Driving enrollment with a mobile-friendly website
The School of Economic, Political, and Policy Sciences (EPPS) at UT Dallas needed an updated website that worked seamlessly on mobile devices and effectively showcased upcoming programs and events.
I led a redesign that helped increase enrollment and alumni participation by addressing key pain points and elevating key calls to action. To maintain a unified look and voice, I developed a detailed branding guide for site administrators.
Challenge
Business problems: Analytics showed that 40 percent of users were accessing the site on mobile devices, but the old site was not responsive. The site was also not following updated university branding standards
User problems: Prospective students found it challenging to understand the differences between EPPS programs and traditional offerings.
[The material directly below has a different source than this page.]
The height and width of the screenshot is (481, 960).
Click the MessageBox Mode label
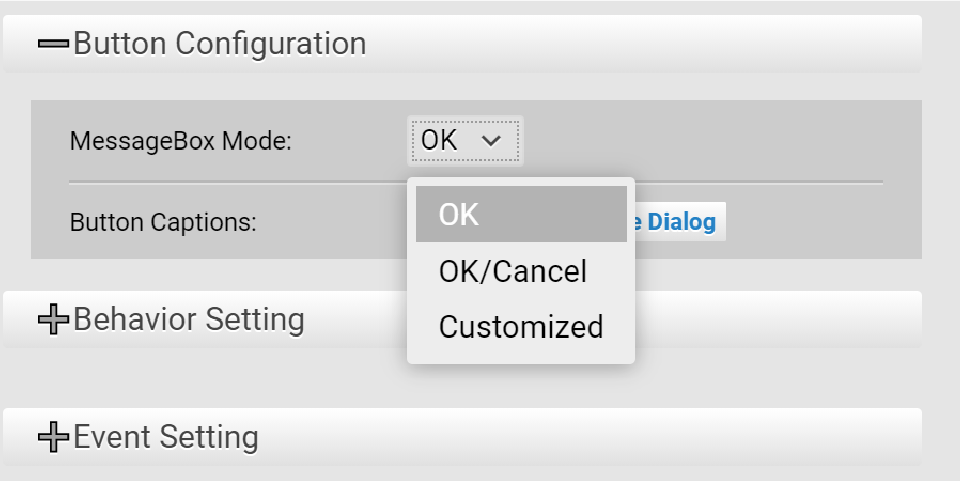[180, 142]
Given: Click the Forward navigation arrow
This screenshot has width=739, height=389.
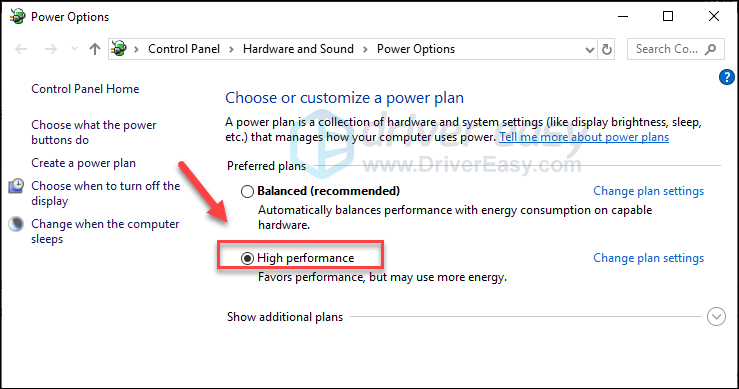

Critical information was buried, navigation was confusing, and mobile users encountered frequent usability issues. Alumni couldn’t find clear ways to get involved and sign up for upcoming events.
Strategic challenges:
- Navigation reflected internal structure rather than user needs
- No clear calls to action
- Mobile experience was poor despite rising mobile traffic
- Alumni content lacked relevance or engagement hooks

My role
I was the project lead for the 2020 redesign, overseeing stakeholder management with the faculty and administration, content, navigation, design and development.
- Conducted user research to test site navigation (Adobe XD, Optimal Workshop)
- Conducted a content audit to identify gaps and redundancies and build out a sitemap (Excel, Slickplan, FlowMapp)
- Developed IA and UX strategy based on enrollment goals (Adobe XD, WordPress)
- Facilitated collaborative design and content workshops (Adobe XD)
- Created wireframes and page flows (Adobe XD)
- Reviewed content for accessibility issues (SiteImprove)
- Developed a detailed branding guide (Frontify)
- Presented research insights and strategic recommendations to leadership (PowerPoint, Teams)
Process
Research and analysis
- User interviews: Conducted with prospective students, alumni, faculty, and staff to uncover decision drivers and pain points
- Personas and journey mapping: Developed three primary personas — a high school student interested in coming to UT Dallas, an existing student looking for information on a degree plan and an alumnus looking to give back and get involved.
- Content inventory: Used analytics data and readability measurements to evaluate the current site content, identifying redundancies and gaps.
Stakeholder collaboration
- Facilitated alignment sessions with faculty, admissions, and marketing
- Created shared success metrics tied to enrollment and engagement goals
- Defined content governance and editorial workflows
- Balanced academic accuracy with usability and marketing messaging
UX and Content Strategy
- Simplified user flows: Created streamlined, program-centered pathways from interest to application
- Content hierarchy: Prioritized decision-making content such as career outcomes, faculty expertise and application requirements
- Progressive disclosure: Designed layered content to serve both quick-scan users and deep researchers (hunters vs. browsers)
Results and impact

Enrollment growth
- Boosted program inquiries post-launch
- Increased application completion through simplified process
- Improved school visibility via higher organic traffic
Alumni engagement
- Growth in portal use and alumni content interactions
- Increased participation in events and giving campaigns
Organizational benefits
- Established scalable content management workflows
- Developed reusable components for future site sections
- Fostered lasting cross-department collaboration
Lessons learned
- Effective storytelling for admissions growth and alumni engagement requires more than listing programs—it needs to demonstrate outcomes and connections
- Prospective students (and parents) want to see students doing things like having a meaningful internships and getting hands-on experience
- Showcasing successful alumni builds credibility for schools and programs and can increase alumni giving and event participation.

Last call footer
The footer serves as a “last call” with buttons for key calls to action. Since I don’t have access to the current analytics, I’m unsure how effective these buttons are. It would be interesting to see which ones are resonating with users and if having four buttons is too many options.